Give a faithful, exact copy of all entries, minus the images.

+++ Exercise materials

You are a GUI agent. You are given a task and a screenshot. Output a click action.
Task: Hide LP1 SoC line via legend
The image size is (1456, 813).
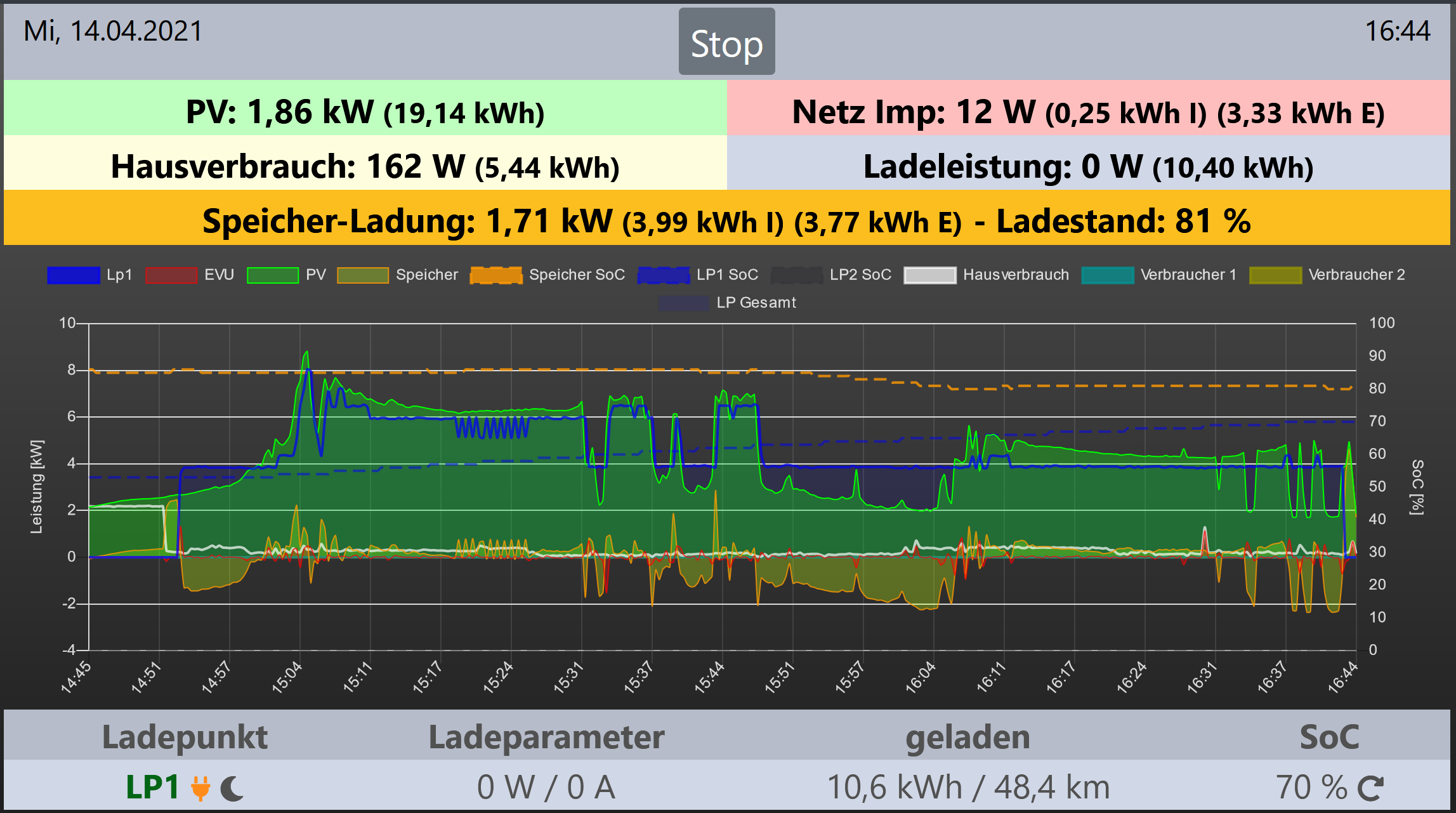(x=664, y=275)
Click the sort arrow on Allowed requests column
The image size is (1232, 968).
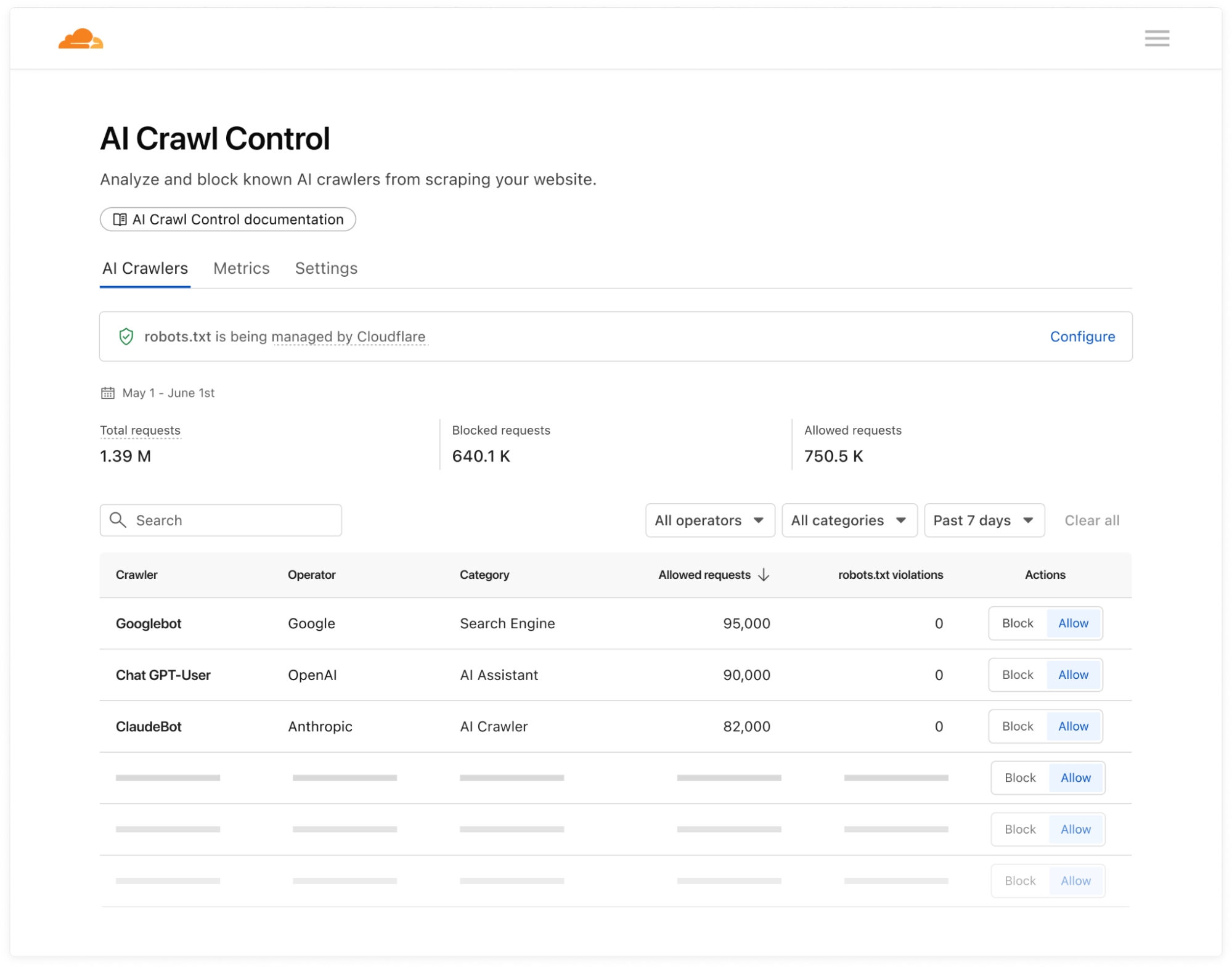(764, 575)
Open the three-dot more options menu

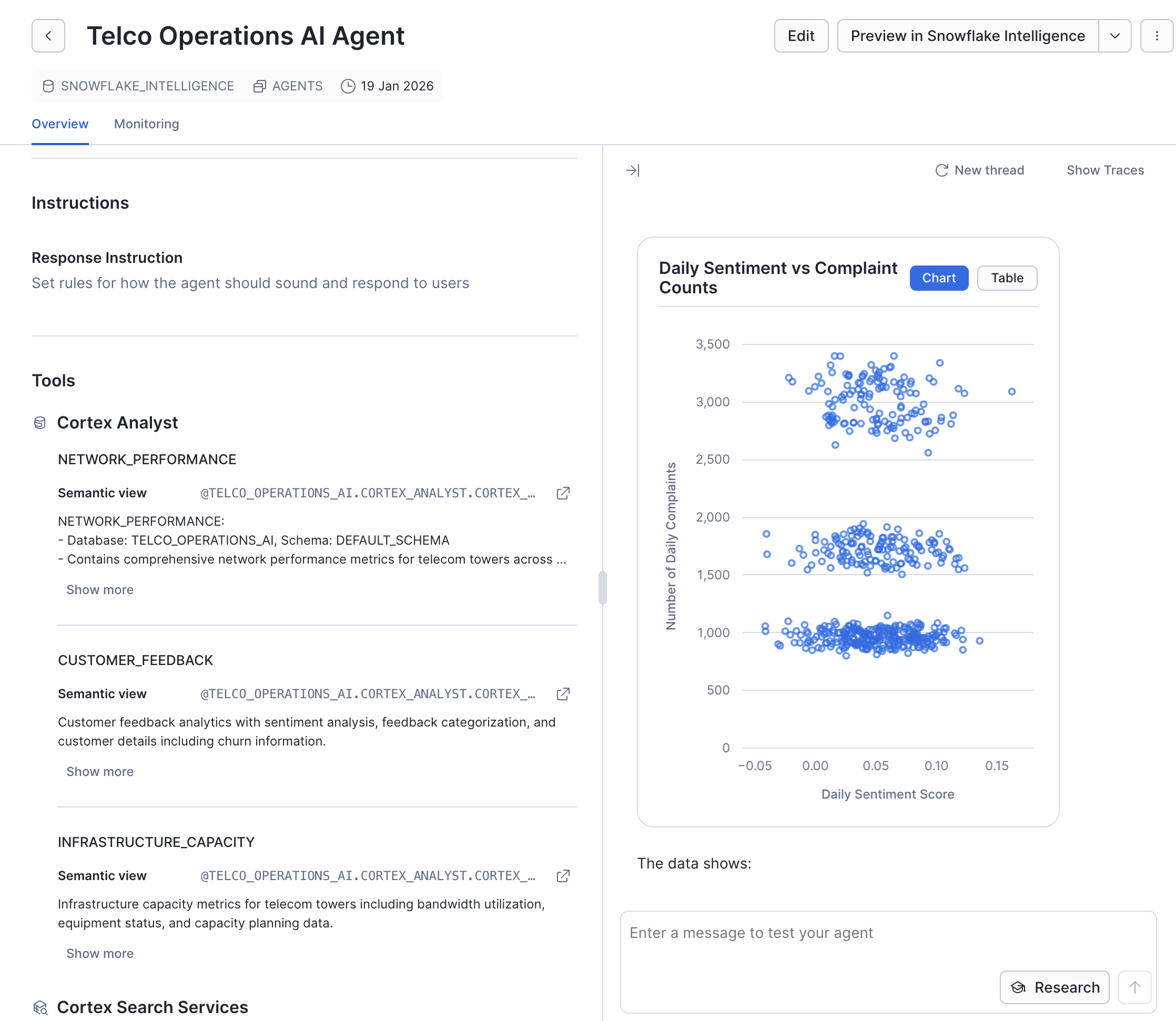pos(1156,36)
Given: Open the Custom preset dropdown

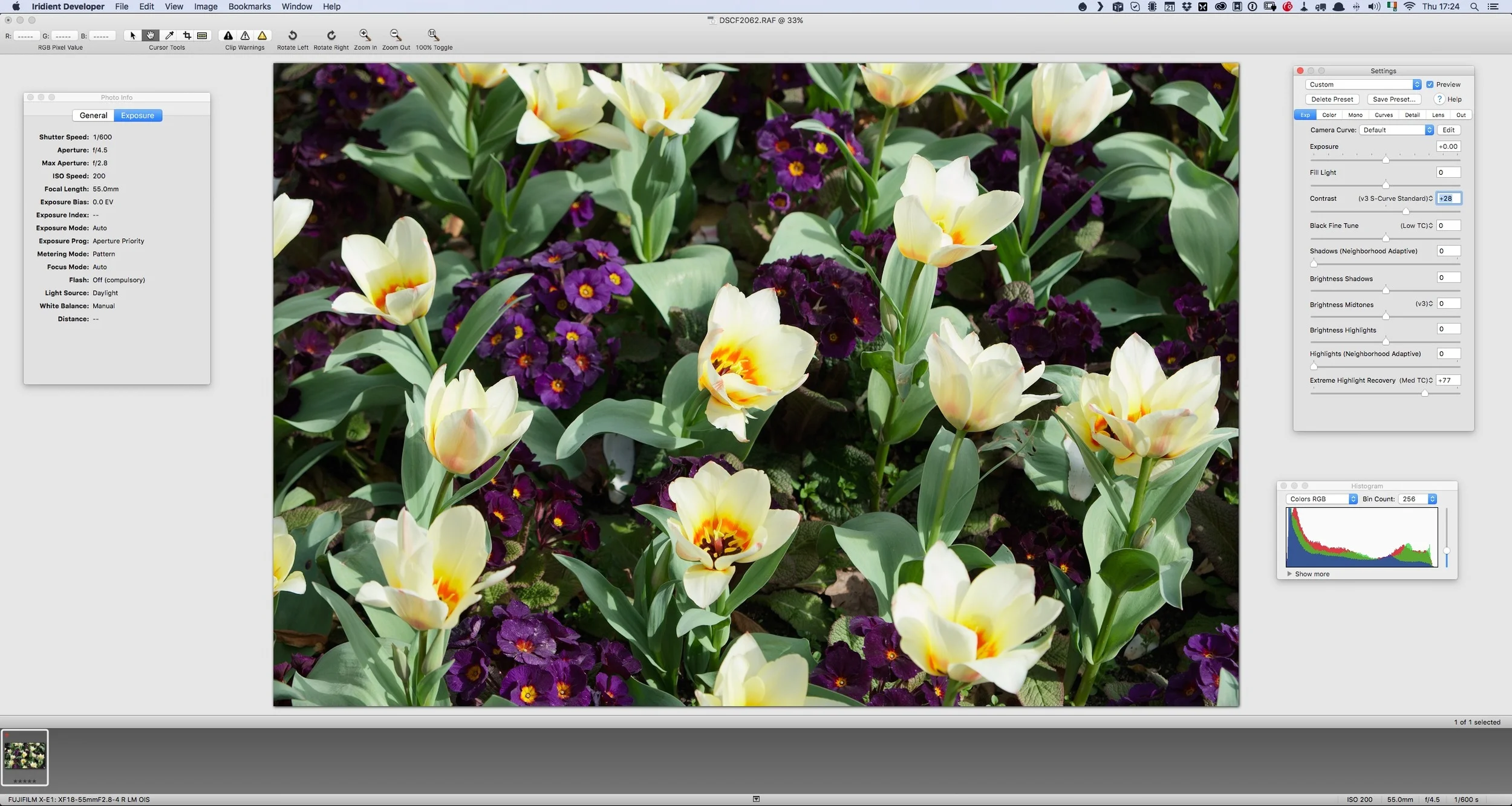Looking at the screenshot, I should [x=1416, y=84].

++++++

### Response for this exercise
You are a GUI agent. You are given a task and a screenshot. Output a click action.
Task: Hide LP1 SoC line via legend
The image size is (1456, 813).
(x=664, y=275)
Click the sort arrow on Allowed requests column
The image size is (1232, 968).
(764, 575)
Open the three-dot more options menu

pos(1156,36)
Given: Open the Custom preset dropdown

Looking at the screenshot, I should [x=1416, y=84].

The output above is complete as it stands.